» TEXT PROVIDED
Language vandals on the prowl

Yesterday I commented in passing on the English Spelling Society’s initiative to vandalise spelling, making it not so much easy as unnecessary to learn.

Tu bee, or not tu bee, dhat is dhe queschen

They used Hamlet’s soliloquy by way of illustration, offering various possibilities that wouldn’t tax our comprehensively educated masses too much (caption on the left is one such). That’s appalling by itself – but it’s not by itself.

Changes in the language provide perhaps the most reliable clue to a society’s social, cultural and intellectual dynamics. After all, since language is intricately linked with thought, whoever controls one also controls the other.

That’s why revolutionaries, who by definition seek to control the populace, have always chosen language as one of their first targets. For revolutions don’t just aim to change the existing government, creating a new political dispensation. They aim to change the existing society, creating a new man.

Revolutionaries thus seek godlike powers, but these are hard to come by. However, the power to eliminate the old man, with his anachronistic notions, manners, culture and allegiances is an easier task, one within revolutionaries’ reach.

All revolutionaries are populist in reality or at least in pretence. They need to be seen as acting in the name of the people and in their best interests, with ‘people’ typically defined as common people.

Cultural mobility in revolutionary societies is invariably vectored downwards, and this doesn’t depend on the nature of a revolution or the degree of violence required to perpetrate it. The common man becomes the new king, if only putatively.

» EXERCISES
• A. According to the post on language vandals, who has always chosen language as one of their first targets?
• B. In the post on language vandals, take everything from "Tu bee, or not" down to "controls the other." and write it out again, changing "soliloquy" to "monologue".
The lines after this text aren't needed for these tasks.

» SOURCE MATERIAL
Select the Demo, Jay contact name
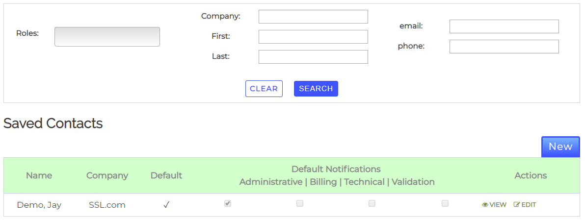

» RESPONSES
• A. Revolutionaries

• B.
Tu bee, or not tu bee, dhat is dhe queschen

They used Hamlet’s monologue by way of illustration, offering various possibilities that wouldn’t tax our comprehensively educated masses too much (caption on the left is one such). That’s appalling by itself – but it’s not by itself.

Changes in the language provide perhaps the most reliable clue to a society’s social, cultural and intellectual dynamics. After all, since language is intricately linked with thought, whoever controls one also controls the other.